Task details. Where the string "icon" occurs in a line of the data below, that line should be copied.

Available records.

::::::

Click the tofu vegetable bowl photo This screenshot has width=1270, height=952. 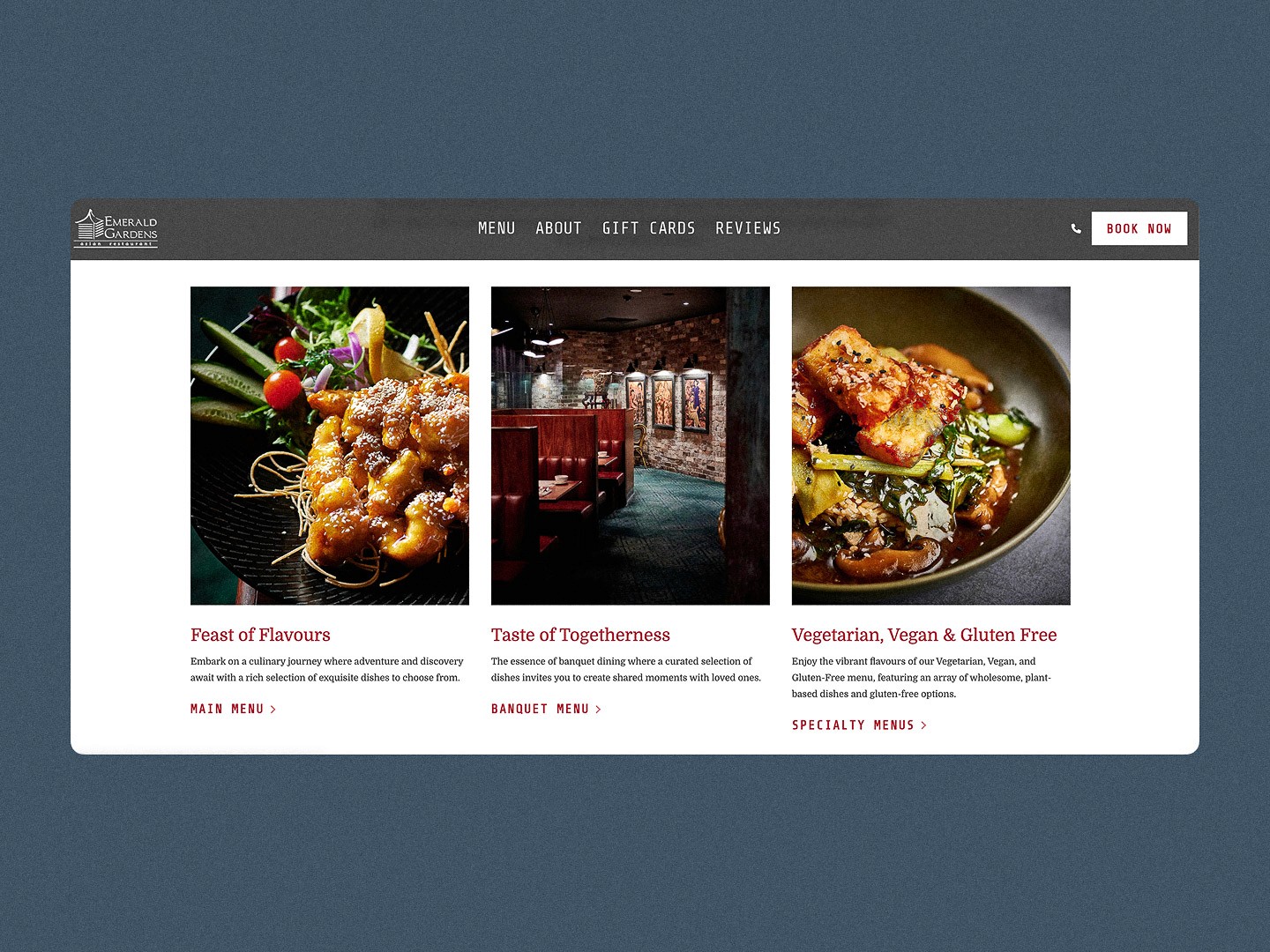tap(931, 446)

::::::

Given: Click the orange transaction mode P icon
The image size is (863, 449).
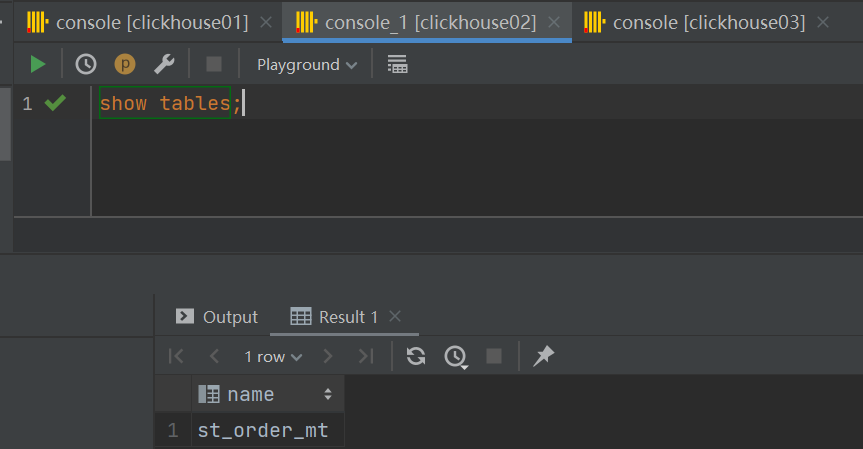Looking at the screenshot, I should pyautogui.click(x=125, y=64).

::::::

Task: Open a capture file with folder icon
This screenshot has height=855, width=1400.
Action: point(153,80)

::::::

Solved problem.
Given: Click the orange transaction mode P icon
Task: Open a capture file with folder icon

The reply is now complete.